Lemma 42.20.1. Let $(S, \delta )$ be as in Situation 42.7.1. Let $X$, $Y$ be schemes locally of finite type over $S$. Assume $Y$ integral with $\dim _\delta (Y) = k$. Let $f : X \to Y$ be a flat morphism of relative dimension $r$. Then for $g \in R(Y)^*$ we have

$f^*\text{div}_ Y(g) = \sum n_ j i_{j, *}\text{div}_{X_ j}(g \circ f|_{X_ j})$

as $(k + r - 1)$-cycles on $X$ where the sum is over the irreducible components $X_ j$ of $X$ and $n_ j$ is the multiplicity of $X_ j$ in $X$.
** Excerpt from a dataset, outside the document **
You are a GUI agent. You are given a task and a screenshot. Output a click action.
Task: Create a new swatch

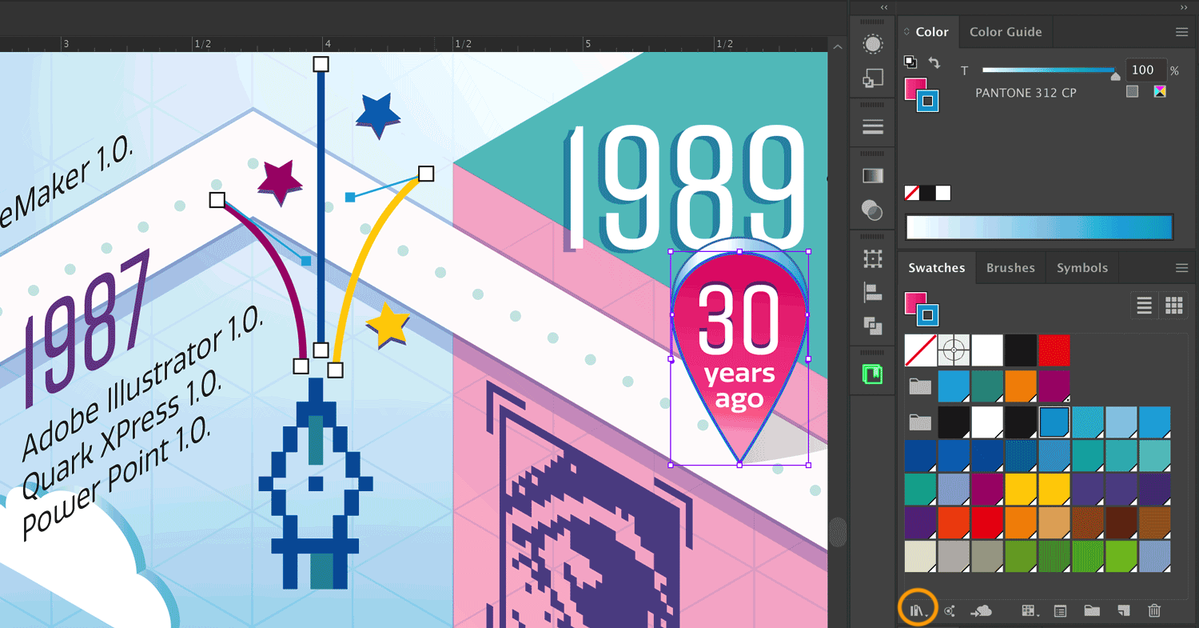pyautogui.click(x=1122, y=610)
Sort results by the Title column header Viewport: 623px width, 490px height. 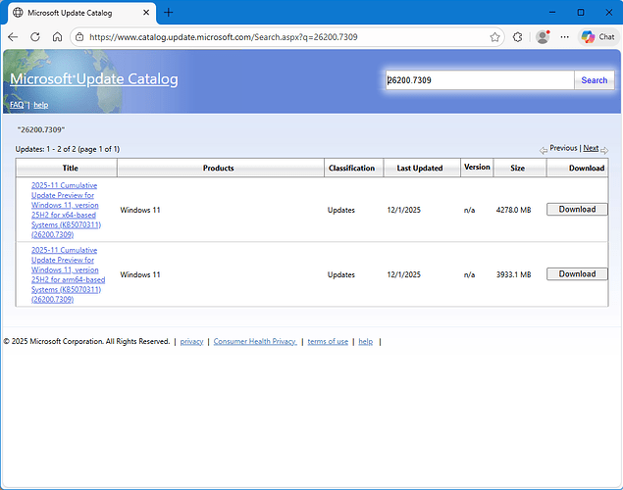click(71, 168)
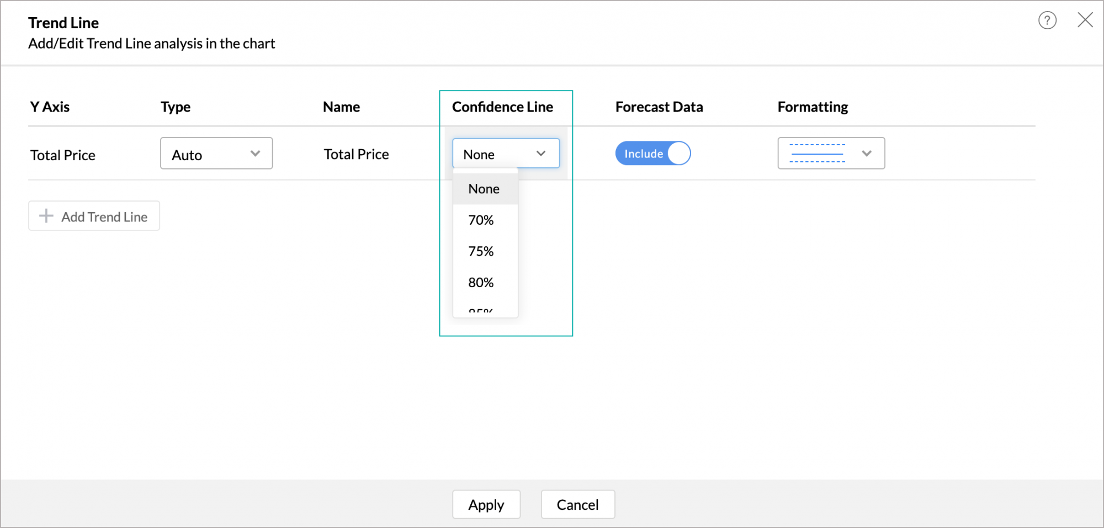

Proof. Let $Z \subset X$ be an integral closed subscheme of $\delta$-dimension $k + r - 1$. We have to show that the coefficient $n$ of $[Z]$ in $f^*\text{div}(g)$ is equal to the coefficient $m$ of $[Z]$ in $\sum i_{j, *} \text{div}(g \circ f|_{X_ j})$. Let $Z'$ be the closure of $f(Z)$ which is an integral closed subscheme of $Y$. By Lemma 42.13.1 we have $\dim _\delta (Z') \geq k - 1$. Thus either $Z' = Y$ or $Z'$ is a prime divisor on $Y$. If $Z' = Y$, then the coefficients $n$ and $m$ are both zero: this is clear for $n$ by definition of $f^*$ and follows for $m$ because $g \circ f|_{X_ j}$ is a unit in any point of $X_ j$ mapping to the generic point of $Y$. Hence we may assume that $Z' \subset Y$ is a prime divisor.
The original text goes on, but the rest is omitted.